225g dairy free butter (I recommend Pure Sunflower spread)
100g caster sugar
175g dark brown sugar
2 tsp vanilla extract
2 vegan ‘eggs’ (see below)
300g plain flour
50g cocoa powder
1 tsp baking powder
200g vegan chocolate (I recommend using Moo Free Organic Milk Chocolate Alternative which comes in 100g bars which I think is the best for baking and doesn't contain any soy).
Vegan eggs - I recommend using Free and Easy Foods egg replacer for this. The pot contains the equivalent of 45 eggs and works out an approximate cost of 4p per egg. Cheap, keeps for ages in your cupboard and no cruelty- an absolute no brainer!

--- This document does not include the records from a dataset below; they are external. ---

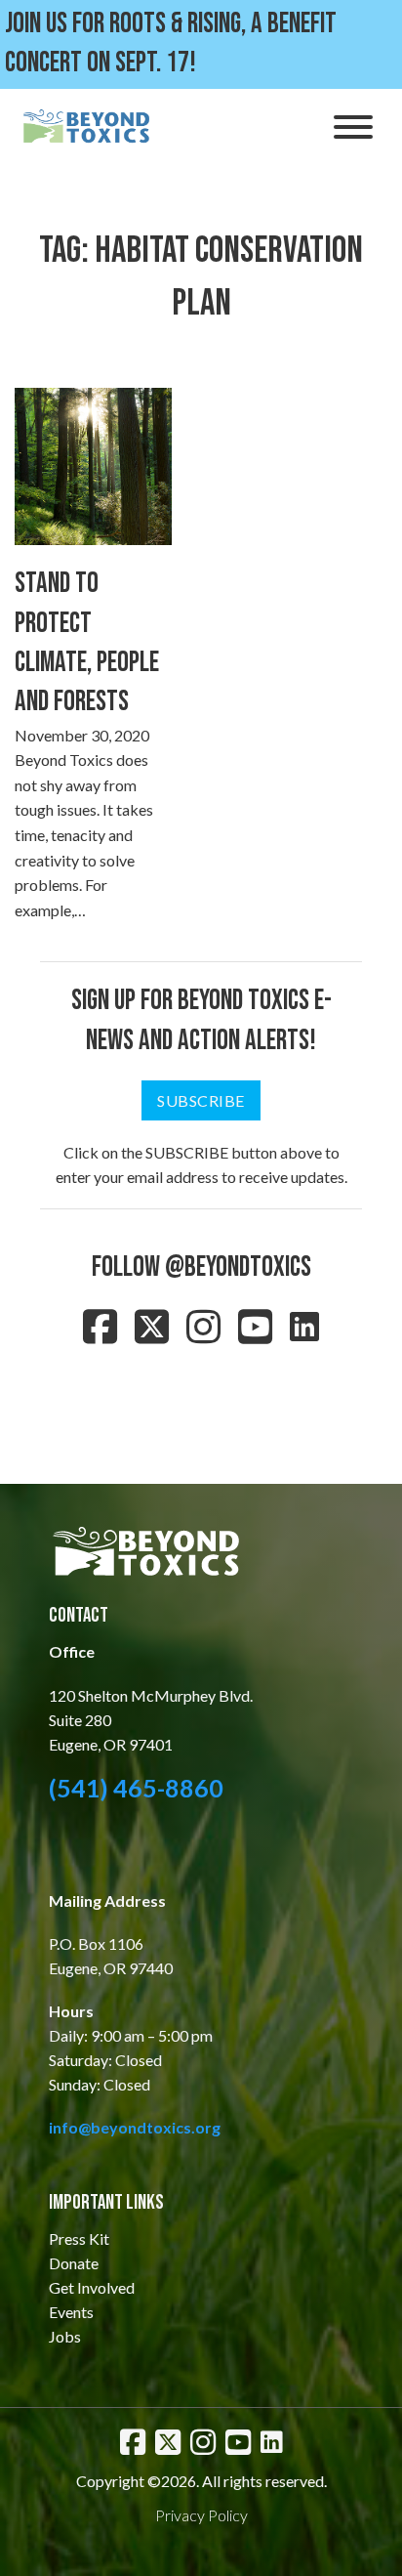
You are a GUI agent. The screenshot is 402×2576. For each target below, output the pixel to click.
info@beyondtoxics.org (135, 2127)
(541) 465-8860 (136, 1787)
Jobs (65, 2336)
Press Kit (79, 2238)
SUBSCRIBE (201, 1100)
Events (71, 2311)
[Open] (353, 127)
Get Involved (92, 2287)
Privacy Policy (201, 2515)
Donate (74, 2263)
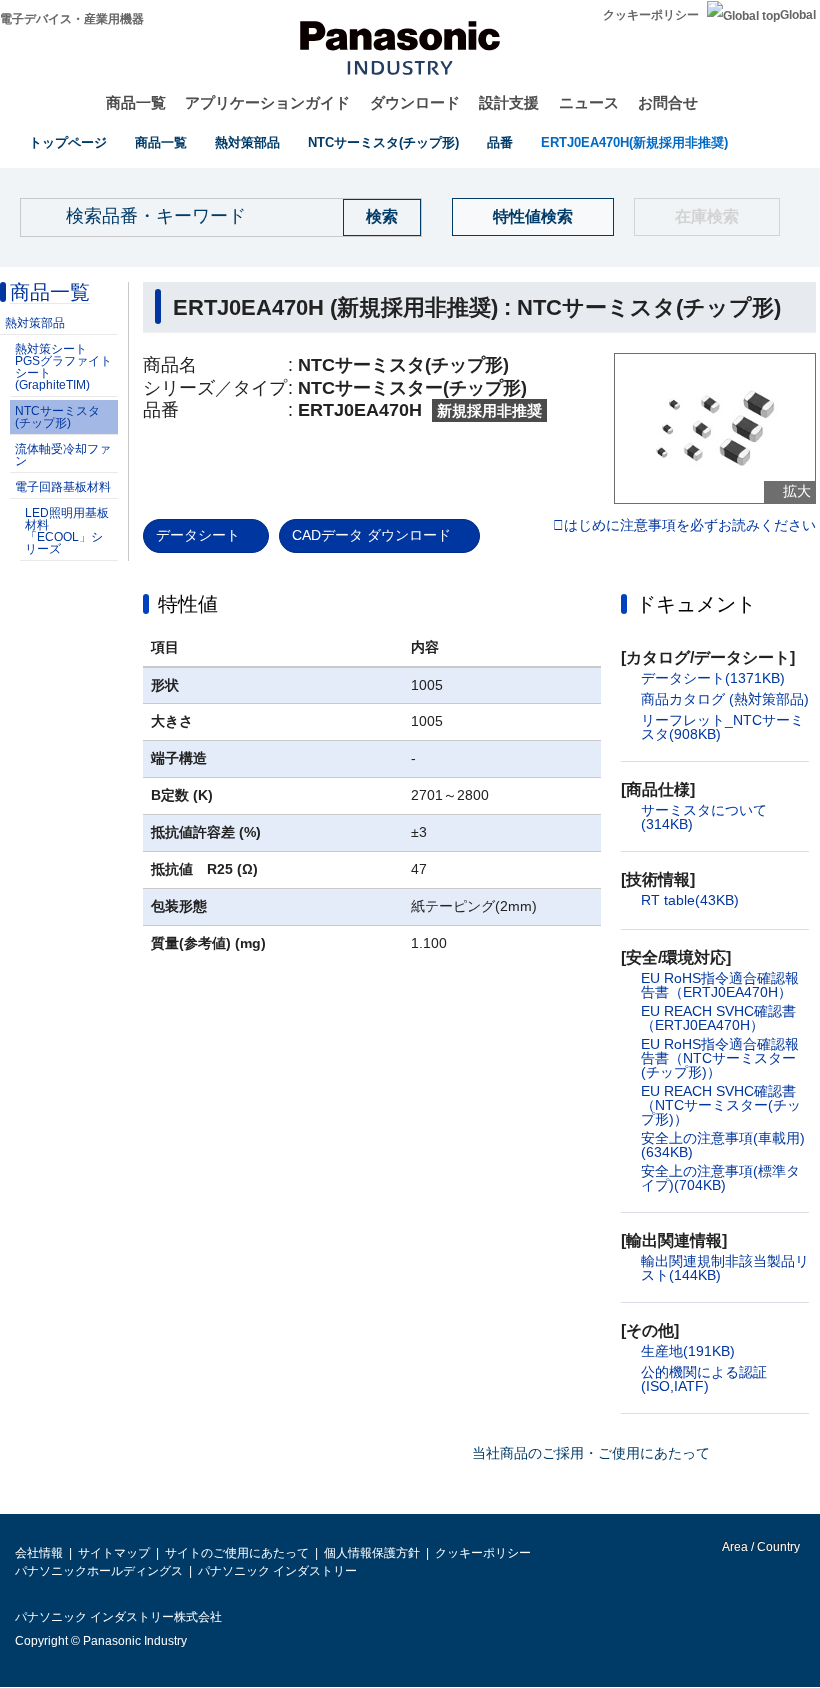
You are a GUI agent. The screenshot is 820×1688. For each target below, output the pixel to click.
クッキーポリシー (651, 15)
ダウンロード (415, 102)
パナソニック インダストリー (277, 1571)
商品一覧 (136, 102)
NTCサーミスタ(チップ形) (383, 142)
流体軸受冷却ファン (63, 455)
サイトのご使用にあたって (237, 1553)
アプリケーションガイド (267, 102)
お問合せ (668, 102)
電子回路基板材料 (63, 487)
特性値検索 (533, 216)
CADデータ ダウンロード (371, 535)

Step 1: Cream together the dark brown sugar, caster sugar and dairy free butter.
Step 2: Add your vegan egg alternative.
Step 3: Add your remaining dry ingredients to form a dough.
Step 4: Snap your vegan chocolate bar into chunks of preferred size and fold into the dough.
Step 5: Divide your cookie dough into 6 or 8, depending on how large you want them. Roll them into balls and flatten them down gently onto baking sheets lined with grease proof paper.
Step 6: Bake in the oven for 10-12 minutes on 180C / 160C fan. Don’t be tempted to bake for longer as they will start to loose their delightful squishiness.